[Opening GIVEN ENTRIES section]

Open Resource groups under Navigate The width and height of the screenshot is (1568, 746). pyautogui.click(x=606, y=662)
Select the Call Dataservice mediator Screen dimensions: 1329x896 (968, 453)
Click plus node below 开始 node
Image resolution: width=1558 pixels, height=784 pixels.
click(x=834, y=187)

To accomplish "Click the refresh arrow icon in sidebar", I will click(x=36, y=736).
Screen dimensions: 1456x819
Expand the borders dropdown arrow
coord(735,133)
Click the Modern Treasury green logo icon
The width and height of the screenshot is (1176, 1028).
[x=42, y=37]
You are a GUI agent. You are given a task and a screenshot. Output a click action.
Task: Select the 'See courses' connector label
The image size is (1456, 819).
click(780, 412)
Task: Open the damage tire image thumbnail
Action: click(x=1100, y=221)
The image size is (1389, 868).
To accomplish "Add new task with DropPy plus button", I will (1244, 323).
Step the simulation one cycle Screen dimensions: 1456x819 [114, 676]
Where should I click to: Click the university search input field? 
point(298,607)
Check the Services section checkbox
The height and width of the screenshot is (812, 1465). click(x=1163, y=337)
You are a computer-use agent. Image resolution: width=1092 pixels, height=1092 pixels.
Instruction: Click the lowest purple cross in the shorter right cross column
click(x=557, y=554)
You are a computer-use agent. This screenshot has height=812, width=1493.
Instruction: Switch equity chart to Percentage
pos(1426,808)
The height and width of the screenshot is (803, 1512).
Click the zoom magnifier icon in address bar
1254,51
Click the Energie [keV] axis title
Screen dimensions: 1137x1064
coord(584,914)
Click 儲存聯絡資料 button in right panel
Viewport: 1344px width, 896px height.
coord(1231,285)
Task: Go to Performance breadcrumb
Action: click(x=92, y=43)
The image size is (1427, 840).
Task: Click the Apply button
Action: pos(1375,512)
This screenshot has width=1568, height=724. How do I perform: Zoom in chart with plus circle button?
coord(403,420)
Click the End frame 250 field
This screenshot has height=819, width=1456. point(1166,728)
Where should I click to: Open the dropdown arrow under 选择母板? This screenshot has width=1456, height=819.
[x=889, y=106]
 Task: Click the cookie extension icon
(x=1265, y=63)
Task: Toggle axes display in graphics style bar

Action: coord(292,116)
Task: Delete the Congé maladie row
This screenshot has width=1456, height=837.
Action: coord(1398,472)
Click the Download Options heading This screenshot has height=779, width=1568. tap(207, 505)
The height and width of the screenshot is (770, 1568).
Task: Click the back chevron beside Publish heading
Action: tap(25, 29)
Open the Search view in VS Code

[Closing GIVEN ENTRIES section]

YOUR ASSIGNMENT:
Return the entries in full, keeping every line exactly as it is.

ANSWER TO THIS PROBLEM:
Open Resource groups under Navigate The width and height of the screenshot is (1568, 746). pyautogui.click(x=606, y=662)
Select the Call Dataservice mediator Screen dimensions: 1329x896 (968, 453)
Click plus node below 开始 node
Image resolution: width=1558 pixels, height=784 pixels.
click(x=834, y=187)

To accomplish "Click the refresh arrow icon in sidebar", I will click(x=36, y=736).
Screen dimensions: 1456x819
Expand the borders dropdown arrow
coord(735,133)
Click the Modern Treasury green logo icon
The width and height of the screenshot is (1176, 1028).
[x=42, y=37]
You are a GUI agent. You are given a task and a screenshot. Output a click action.
Task: Select the 'See courses' connector label
The image size is (1456, 819).
click(780, 412)
Task: Open the damage tire image thumbnail
Action: click(x=1100, y=221)
The image size is (1389, 868).
To accomplish "Add new task with DropPy plus button", I will (1244, 323).
Step the simulation one cycle Screen dimensions: 1456x819 [114, 676]
Where should I click to: Click the university search input field? 
point(298,607)
Check the Services section checkbox
The height and width of the screenshot is (812, 1465). click(x=1163, y=337)
You are a computer-use agent. Image resolution: width=1092 pixels, height=1092 pixels.
Instruction: Click the lowest purple cross in the shorter right cross column
click(x=557, y=554)
You are a computer-use agent. This screenshot has height=812, width=1493.
Instruction: Switch equity chart to Percentage
pos(1426,808)
The height and width of the screenshot is (803, 1512).
Click the zoom magnifier icon in address bar
1254,51
Click the Energie [keV] axis title
Screen dimensions: 1137x1064
coord(584,914)
Click 儲存聯絡資料 button in right panel
Viewport: 1344px width, 896px height.
coord(1231,285)
Task: Go to Performance breadcrumb
Action: click(x=92, y=43)
The image size is (1427, 840).
Task: Click the Apply button
Action: pos(1375,512)
This screenshot has width=1568, height=724. How do I perform: Zoom in chart with plus circle button?
coord(403,420)
Click the End frame 250 field
This screenshot has height=819, width=1456. point(1166,728)
Where should I click to: Open the dropdown arrow under 选择母板? This screenshot has width=1456, height=819.
[x=889, y=106]
 Task: Click the cookie extension icon
(x=1265, y=63)
Task: Toggle axes display in graphics style bar

Action: coord(292,116)
Task: Delete the Congé maladie row
This screenshot has width=1456, height=837.
Action: coord(1398,472)
Click the Download Options heading This screenshot has height=779, width=1568. tap(207, 505)
The height and width of the screenshot is (770, 1568).
Task: Click the back chevron beside Publish heading
Action: tap(25, 29)
Open the Search view in VS Code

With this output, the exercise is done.